Later on, Asma Assad the better and certainly fairer half of Bashar came under attack for her untimely interview with Vogue, who were more than happy to present her as a rose petal – butter wouldn’t melt. And as she carried on with life at the side of a butchering husband, bearing child and presumably carrying on shopping online, we wondered just what she was made of.
Now the Tunisian model, the unpopular wife of deposed President Zinedine Ben Ali, Leila Trabelsi, who even during better days got saddled with the unflattering tags of power-mongering Lady Macbeth and the ‘hairdresser’ (in contempt at her modest ‘roots’) as well as thief, is once again the subject of the dregs of the revolution barrel of dirt.

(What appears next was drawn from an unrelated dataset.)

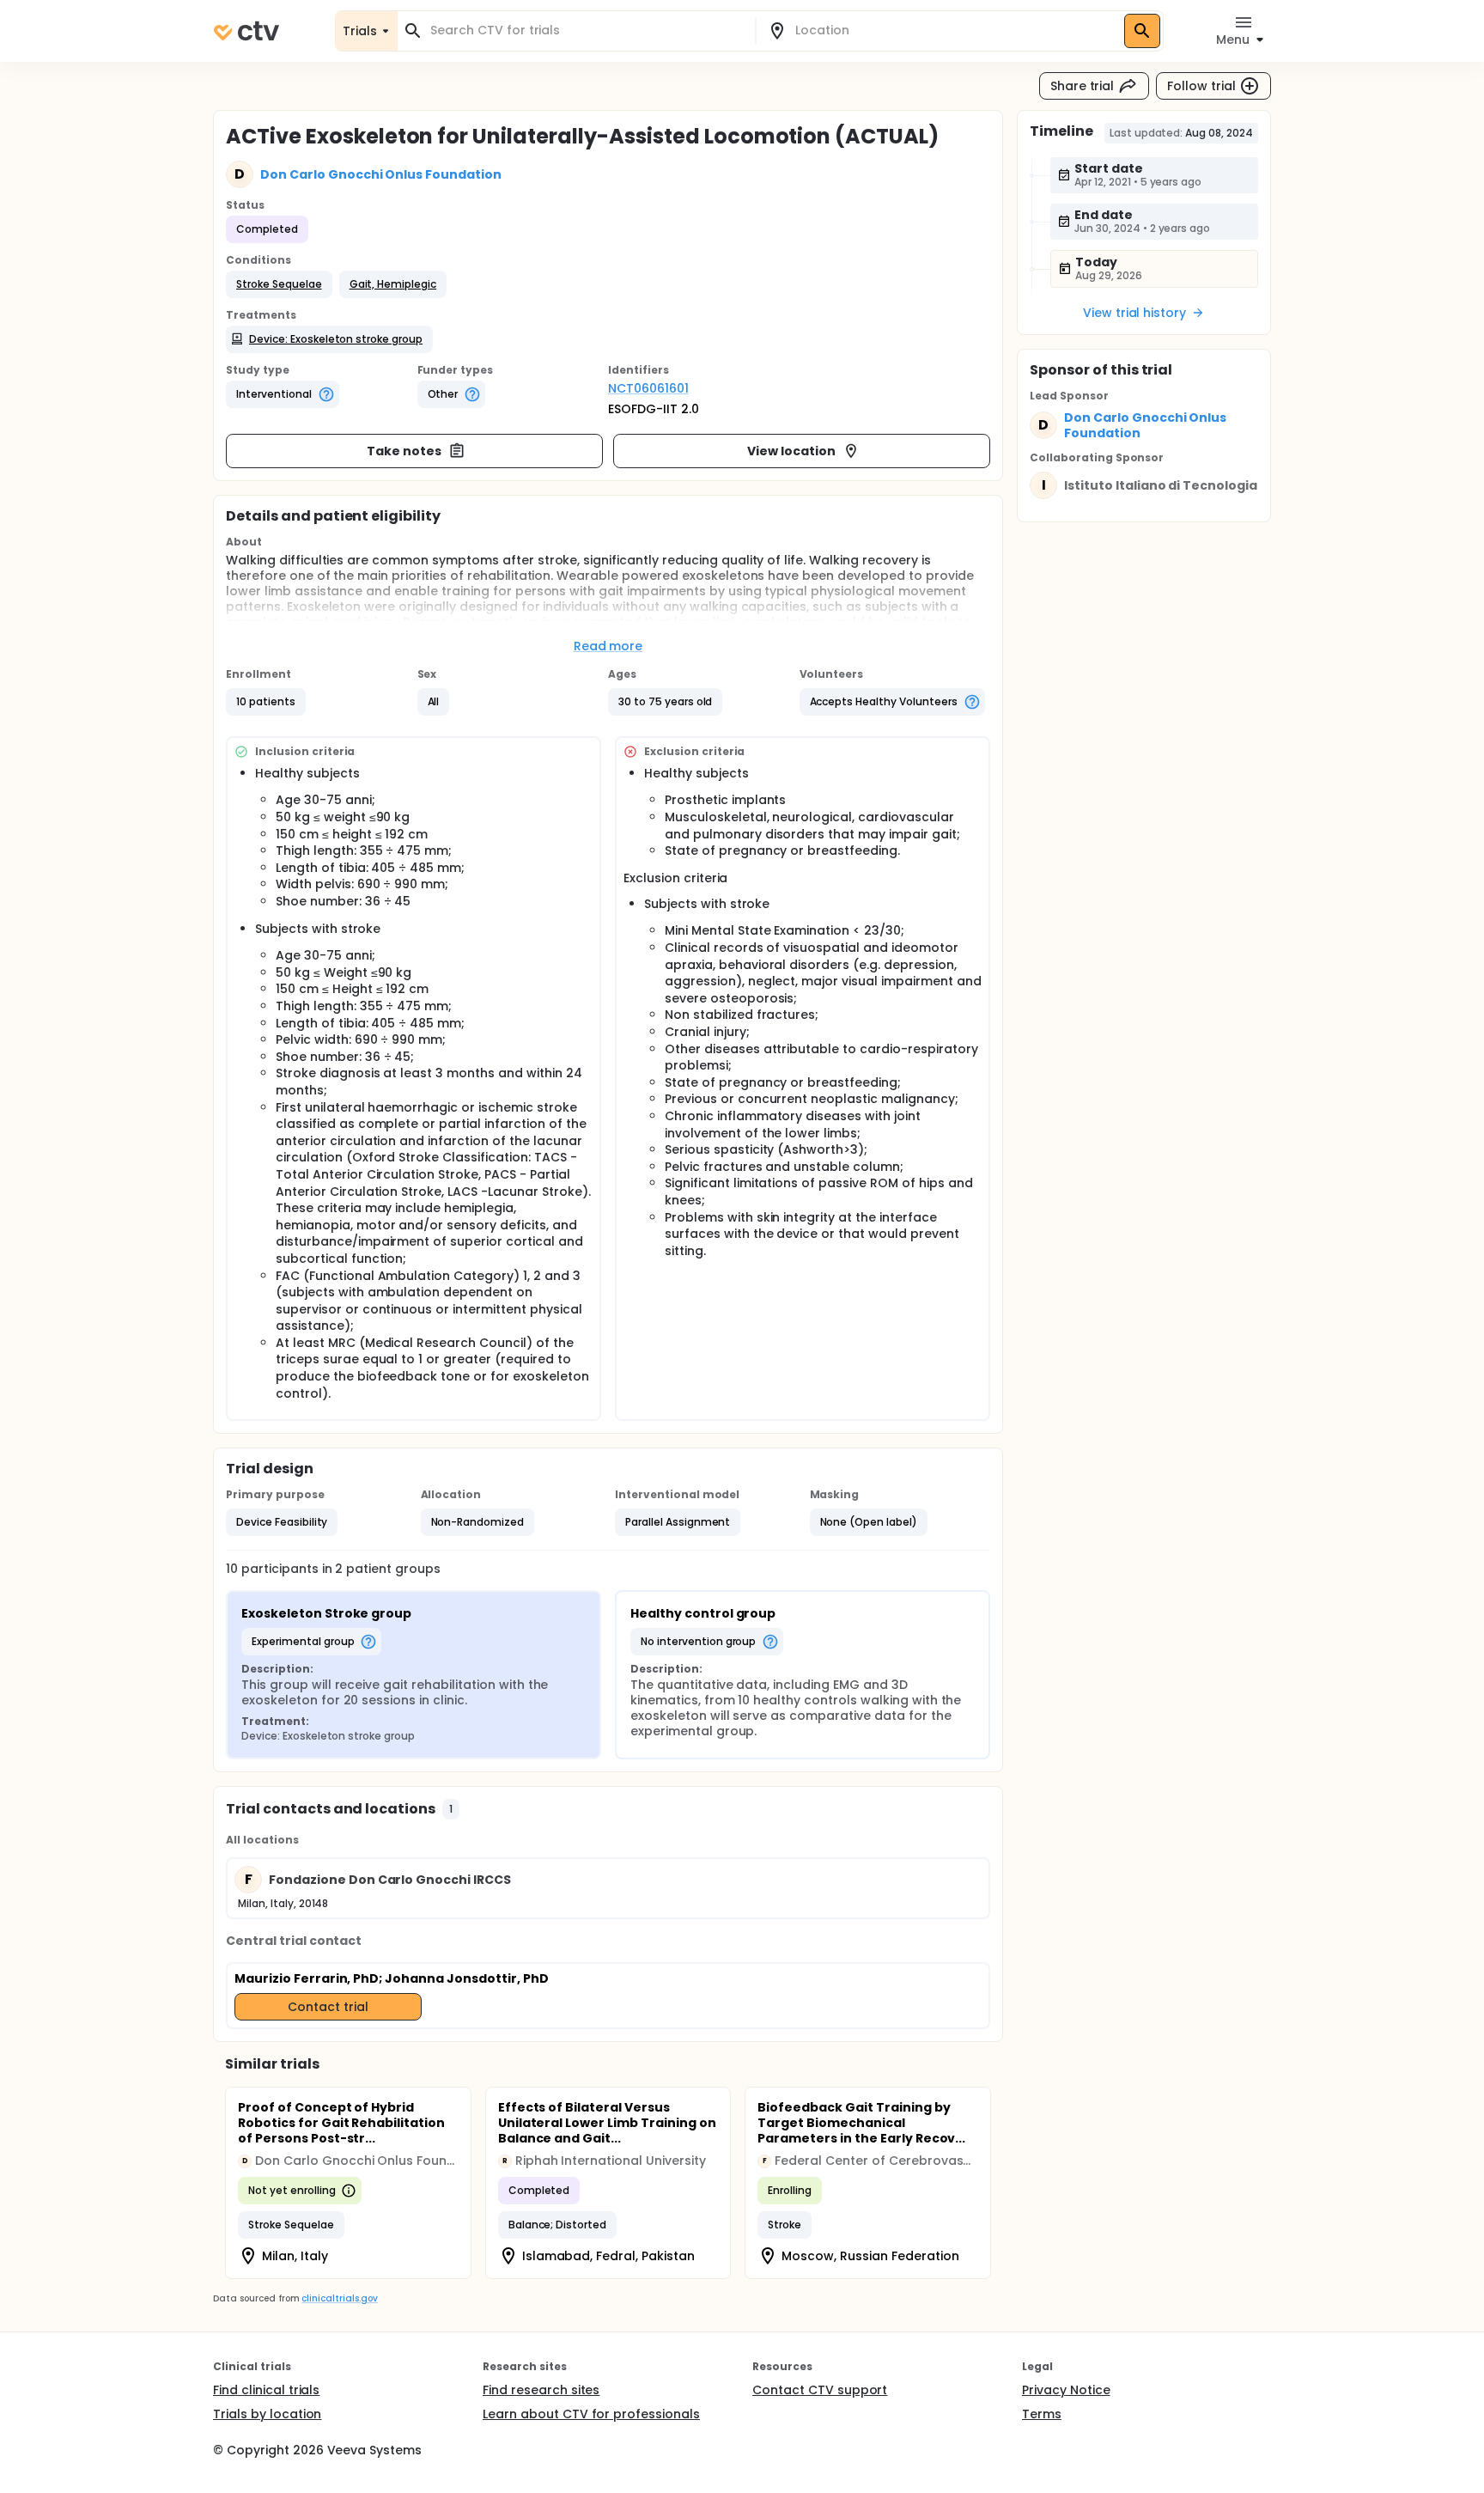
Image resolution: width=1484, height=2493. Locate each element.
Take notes (404, 451)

She may be safe in the confines of the Saudi Kingdom, but her purported old evil antics are still spinning stories to sate the hungry public. In an interview with Tunisia’s Hannibal TV station, Samir Seriati – said to be filing a documentary on the former First Lady (the key to the state coffers as per the mock-song 'Leila passe partout') - has let slip some salubrious secrets. Son of Ali Seriati, the former head of Ben Ali’s presidential guard, he shares snippets of whispered conversations that took place within the palace walls in those pre-ousting last moments, January 14, 2011.
There is still a healthy degree of intrigue about what happened in the last hours before ruination took hold. What words were exchanged between the power couple confronted with the wreckage of their Carthage palace built in the air?

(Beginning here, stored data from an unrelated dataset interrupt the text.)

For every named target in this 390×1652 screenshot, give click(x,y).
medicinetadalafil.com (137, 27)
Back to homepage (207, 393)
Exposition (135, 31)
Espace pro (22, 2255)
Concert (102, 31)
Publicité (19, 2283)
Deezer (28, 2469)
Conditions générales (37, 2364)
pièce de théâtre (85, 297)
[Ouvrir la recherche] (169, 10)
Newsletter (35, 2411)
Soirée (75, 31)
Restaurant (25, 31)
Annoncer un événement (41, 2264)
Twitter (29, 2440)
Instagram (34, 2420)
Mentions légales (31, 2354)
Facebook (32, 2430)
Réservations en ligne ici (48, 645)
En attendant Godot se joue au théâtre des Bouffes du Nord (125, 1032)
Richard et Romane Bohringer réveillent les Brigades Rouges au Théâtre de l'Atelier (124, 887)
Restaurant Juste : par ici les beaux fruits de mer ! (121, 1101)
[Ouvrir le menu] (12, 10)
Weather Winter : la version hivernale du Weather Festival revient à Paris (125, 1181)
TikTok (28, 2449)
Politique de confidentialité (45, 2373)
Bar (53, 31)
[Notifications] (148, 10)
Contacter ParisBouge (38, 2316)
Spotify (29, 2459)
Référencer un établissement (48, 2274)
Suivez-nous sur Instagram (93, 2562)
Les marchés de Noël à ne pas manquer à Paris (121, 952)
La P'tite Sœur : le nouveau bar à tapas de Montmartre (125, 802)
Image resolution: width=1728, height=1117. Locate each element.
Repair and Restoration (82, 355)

Hot off the French press, come dark but vivid details of the heated exchanges we are now privy to, courtesy of this fly on the palatial wall. Apparently, in the eleventh hour, much kerfuffle attended the president’s departing speech. While surrounded by his inner circle of direct family and wife’s kin - the notorious Trabelsi clan - those pre-resignation nerves showed most in his fraught wife. At the crux of the pressure-cooked final hour lay the segment in the speech addressing his ‘accountable’ family. The wife may have stood by her man, but she perhaps set him up for a hard landing. Ben Ali was taking his wed-locked other half down with him.

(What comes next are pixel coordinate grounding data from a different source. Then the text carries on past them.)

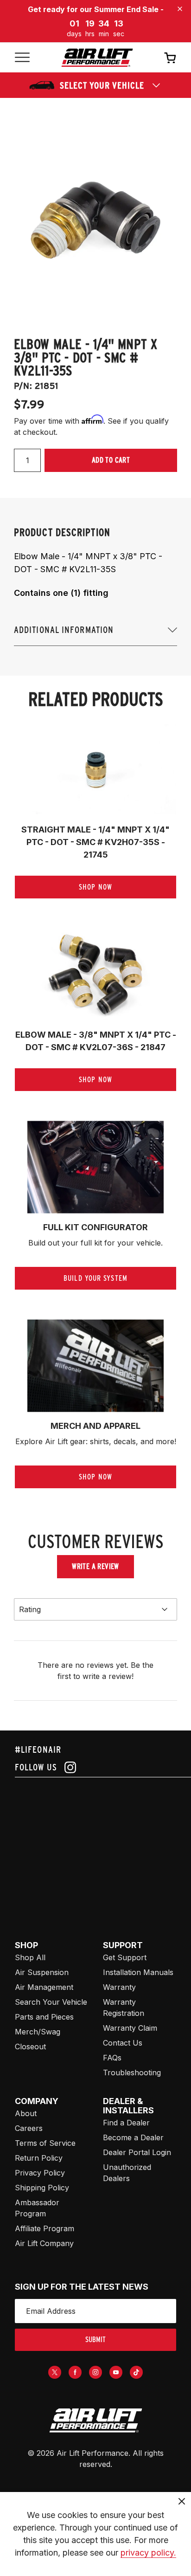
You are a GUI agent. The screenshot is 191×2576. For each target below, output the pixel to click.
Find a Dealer (126, 2122)
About (26, 2113)
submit (95, 2339)
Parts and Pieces (44, 2016)
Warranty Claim (130, 2028)
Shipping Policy (42, 2187)
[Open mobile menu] (22, 57)
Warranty (119, 1987)
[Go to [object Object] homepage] (95, 2420)
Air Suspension (42, 1972)
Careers (29, 2128)
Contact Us (122, 2042)
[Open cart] (170, 57)
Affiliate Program (44, 2228)
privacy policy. (148, 2552)
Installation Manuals (138, 1972)
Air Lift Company (44, 2243)
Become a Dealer (133, 2137)
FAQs (112, 2057)
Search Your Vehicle (51, 2002)
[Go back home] (97, 57)
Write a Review (95, 1566)
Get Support (124, 1957)
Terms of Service (45, 2143)
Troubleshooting (132, 2072)
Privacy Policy (40, 2172)
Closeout (30, 2046)
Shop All (30, 1957)
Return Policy (39, 2158)
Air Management (44, 1987)
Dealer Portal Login (137, 2152)
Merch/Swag (37, 2031)
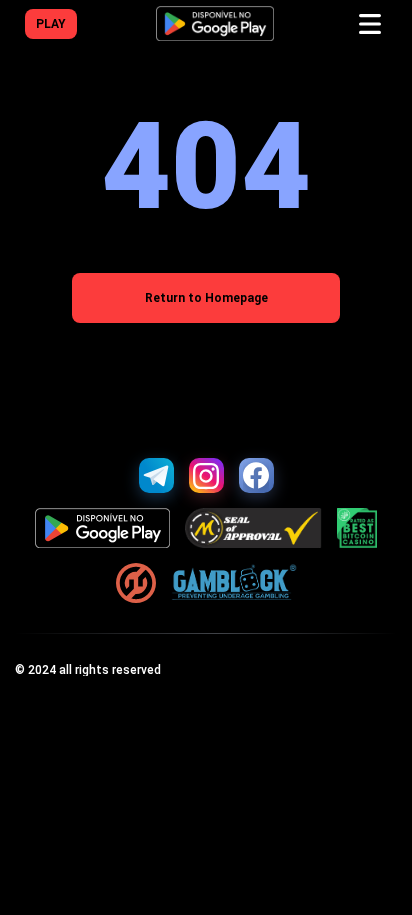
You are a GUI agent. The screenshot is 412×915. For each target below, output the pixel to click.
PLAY (51, 24)
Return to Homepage (206, 298)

Seriati names those present as daughter Cyrine and her husband Mabrouk, daughter Ghazwa accompanied by spouse Zarrouk, conjuring a scene very reminiscent of the King Lear opening where father is surrounded by ingrates. In Ben Ali’s case, his girls were on a mission to get their claws into the fine print of his last rites.
The staged relinquishing of power, penned by a Iyadh Ouderni with the help of son-in-law Mabrouk, contained, in early draft, a phrase wherein Ben Ali professed that his “immediate family must be held accountable'".
After that, according to inside understanding from the family spy Mr. Seriati, the strongman of Tunisia would announce to his wife his decision to divorce her in the name of best protocol practice, to cleanse and rectify his stately standing. But he never got that far because, when he gave his wife a head’s up, Leila's reaction was so furious and stormy, and quite hard to dismiss, even as heat of the moment. She reportedly uttered a blood-curdling threat – eyewitnesses can attest - of her intent to "liquidize [or pulverize] her son" if hubbie carried out the divorce.
Not surprisingly, this graphic threat caused any resolve in the had-been President to unchain his dependent, to evaporate. The controversial clause was apparently then modified for posterity and the ensuing drafts, and left at "they will be held accountable" - with no reference to any action points.